Господи, спаси и помилуй! Вдруг на сцене сфальшивит!..
Неужели она не споет так, чтобы понравиться этой публике? Ну нет уж, на этом уровне как-нибудь споет. Но поймут ли они «Аве Марию» и «Цыганский романс»? Здесь в основном собрались любители скетчей. Ничего, я постараюсь как смогу, не станут хлопать — пусть… А вдруг во время моего пения кто-нибудь свистнет? Вот ужас!.. Да кто посмеет! Хотя бы из страха перед Шалико не посмеют.
Только Важа вышел на сцену, откашлялся и громко, внушительно начал: «Ты поведай, Элизбар, что случилось нынче в Эго», как в глубине зала расплакался ребенок. Декламатор смолк, так как отчаянный рев младенца рассмешил слушателей.
Фатьмуша выглянула из кулис. Ребенок был гварамадзевский. Свекровь Лейлы, подхватив младенца на руки и сурово сжав губы, покачивала его. Старушку смущало хулиганское поведение внука, но покидать концерт она явно не собиралась.
«Бывают же такие странные люди. Ну разве можно вести на концерт несмышленого малыша», — подумала Фатьмуша.
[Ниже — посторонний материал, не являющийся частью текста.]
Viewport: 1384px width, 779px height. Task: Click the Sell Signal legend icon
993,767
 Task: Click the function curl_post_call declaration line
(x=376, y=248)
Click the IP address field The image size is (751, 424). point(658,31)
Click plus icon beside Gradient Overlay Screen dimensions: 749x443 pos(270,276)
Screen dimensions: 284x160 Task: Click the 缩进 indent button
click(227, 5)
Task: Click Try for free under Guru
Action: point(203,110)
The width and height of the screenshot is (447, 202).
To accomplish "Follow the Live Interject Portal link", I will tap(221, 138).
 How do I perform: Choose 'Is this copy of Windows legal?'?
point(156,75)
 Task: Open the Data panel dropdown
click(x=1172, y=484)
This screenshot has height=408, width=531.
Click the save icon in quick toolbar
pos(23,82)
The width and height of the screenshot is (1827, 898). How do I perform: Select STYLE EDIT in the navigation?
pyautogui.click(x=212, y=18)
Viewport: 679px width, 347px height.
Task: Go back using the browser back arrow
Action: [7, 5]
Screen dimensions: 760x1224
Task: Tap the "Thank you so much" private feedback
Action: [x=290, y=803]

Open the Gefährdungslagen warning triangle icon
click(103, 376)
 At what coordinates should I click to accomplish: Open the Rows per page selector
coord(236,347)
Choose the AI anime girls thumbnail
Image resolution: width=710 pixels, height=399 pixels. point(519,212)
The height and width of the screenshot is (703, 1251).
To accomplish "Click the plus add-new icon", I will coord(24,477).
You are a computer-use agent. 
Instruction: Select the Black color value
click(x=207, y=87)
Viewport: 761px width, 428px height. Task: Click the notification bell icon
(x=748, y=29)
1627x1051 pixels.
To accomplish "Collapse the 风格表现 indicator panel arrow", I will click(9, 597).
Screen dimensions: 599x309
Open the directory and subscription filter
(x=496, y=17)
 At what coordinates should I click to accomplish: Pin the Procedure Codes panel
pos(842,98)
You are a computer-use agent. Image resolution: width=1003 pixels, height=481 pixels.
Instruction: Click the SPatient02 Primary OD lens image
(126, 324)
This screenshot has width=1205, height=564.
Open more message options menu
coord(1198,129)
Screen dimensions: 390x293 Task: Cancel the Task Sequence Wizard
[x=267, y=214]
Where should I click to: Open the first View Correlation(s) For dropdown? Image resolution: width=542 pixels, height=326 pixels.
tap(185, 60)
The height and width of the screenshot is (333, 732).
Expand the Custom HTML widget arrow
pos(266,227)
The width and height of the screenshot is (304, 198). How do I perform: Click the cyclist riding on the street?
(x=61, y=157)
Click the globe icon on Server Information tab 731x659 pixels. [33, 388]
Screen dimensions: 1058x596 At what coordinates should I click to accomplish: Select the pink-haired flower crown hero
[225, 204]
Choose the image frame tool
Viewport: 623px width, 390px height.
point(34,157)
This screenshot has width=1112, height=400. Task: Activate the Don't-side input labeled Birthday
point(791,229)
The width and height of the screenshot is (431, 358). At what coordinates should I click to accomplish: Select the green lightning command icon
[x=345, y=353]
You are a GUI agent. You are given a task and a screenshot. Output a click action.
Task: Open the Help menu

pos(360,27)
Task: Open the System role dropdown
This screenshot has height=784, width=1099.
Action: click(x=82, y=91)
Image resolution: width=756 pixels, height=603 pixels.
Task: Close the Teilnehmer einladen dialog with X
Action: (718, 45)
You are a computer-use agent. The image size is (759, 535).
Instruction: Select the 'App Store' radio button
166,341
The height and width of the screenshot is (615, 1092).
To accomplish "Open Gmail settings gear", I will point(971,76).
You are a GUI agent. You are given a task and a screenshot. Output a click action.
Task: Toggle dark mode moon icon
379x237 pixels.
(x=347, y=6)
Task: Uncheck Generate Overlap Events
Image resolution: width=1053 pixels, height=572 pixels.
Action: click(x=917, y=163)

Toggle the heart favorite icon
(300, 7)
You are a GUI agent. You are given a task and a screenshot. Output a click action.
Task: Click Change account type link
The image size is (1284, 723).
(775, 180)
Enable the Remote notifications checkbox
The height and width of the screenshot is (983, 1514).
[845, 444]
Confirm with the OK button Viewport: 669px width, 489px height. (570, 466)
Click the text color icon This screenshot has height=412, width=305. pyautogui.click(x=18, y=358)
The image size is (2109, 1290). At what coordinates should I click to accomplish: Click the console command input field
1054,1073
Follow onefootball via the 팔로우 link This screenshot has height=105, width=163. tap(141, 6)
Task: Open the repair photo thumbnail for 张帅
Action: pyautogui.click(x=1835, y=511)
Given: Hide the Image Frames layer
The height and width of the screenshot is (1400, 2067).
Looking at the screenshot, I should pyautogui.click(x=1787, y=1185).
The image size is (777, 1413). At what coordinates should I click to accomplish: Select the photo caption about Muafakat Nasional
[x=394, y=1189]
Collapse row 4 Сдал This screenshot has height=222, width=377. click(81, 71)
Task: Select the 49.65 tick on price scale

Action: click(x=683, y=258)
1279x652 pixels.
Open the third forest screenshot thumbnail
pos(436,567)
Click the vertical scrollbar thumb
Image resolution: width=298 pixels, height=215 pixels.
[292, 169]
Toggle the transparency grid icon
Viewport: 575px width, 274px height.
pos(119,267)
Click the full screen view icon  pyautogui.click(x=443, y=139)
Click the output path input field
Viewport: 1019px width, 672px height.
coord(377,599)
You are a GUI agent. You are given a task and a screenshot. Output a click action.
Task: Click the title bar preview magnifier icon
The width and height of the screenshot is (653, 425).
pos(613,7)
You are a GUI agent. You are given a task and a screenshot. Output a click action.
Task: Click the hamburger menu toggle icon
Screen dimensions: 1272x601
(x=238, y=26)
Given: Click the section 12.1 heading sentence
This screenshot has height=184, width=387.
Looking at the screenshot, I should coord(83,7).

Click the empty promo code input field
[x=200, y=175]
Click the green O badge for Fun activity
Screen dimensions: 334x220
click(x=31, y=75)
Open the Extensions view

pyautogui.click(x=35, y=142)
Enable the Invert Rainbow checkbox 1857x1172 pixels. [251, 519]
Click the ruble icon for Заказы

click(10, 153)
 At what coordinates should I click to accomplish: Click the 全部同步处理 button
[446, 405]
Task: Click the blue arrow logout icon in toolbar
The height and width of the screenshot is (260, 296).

Не успел Важа дочитать одну строфу, как младенец опять заревел. Мастер художественного слова умолк и выразительно посмотрел за кулисы. Своим взглядом он сказал ведущему: наведи, дескать, порядок в зале, не то брошу читать, и останешься ты со своими бездарными плясунами и примитивными скетчами.
Услышав свое имя, Фатьмуша зажмурилась, по телу у нее побежали мурашки. Сердцем почувствовала — сейчас что-то случится. Оглянулась — Абакелиа с мольбой смотрел на нее:
— Фатьмуша, выручай!
— А мой номер?
— Передвину. Все гибнет, концерт срывается! Я объявляю тебя после спортивного этюда Бабаликашвили.
— Ладно, так и быть…
Фатьмуша пробежала по коридору. Через левую дверь вошла в зал. Взяла ребенка из рук Лейлиной свекрови, села рядом, прикрылась косынкой и дала грудь ревущему младенцу.
Никакие уговоры и заклинания не могли так сразу унять маленького Гварамадзе…
«Нарушитель дисциплины» побежден. Концерт продолжается.
«Ух, какой сильный! Стиснул пальчиками и сосет, не переводя дыхания. Неужели его сегодня ни разу не кормили?»
Фатьмуша раза два попыталась оторвать младенца от груди и вернуть бабушке, но каждый раз тот начинал отчаянно реветь, и под строгие укоряющие взгляды зрителей Фатьмуша сдалась.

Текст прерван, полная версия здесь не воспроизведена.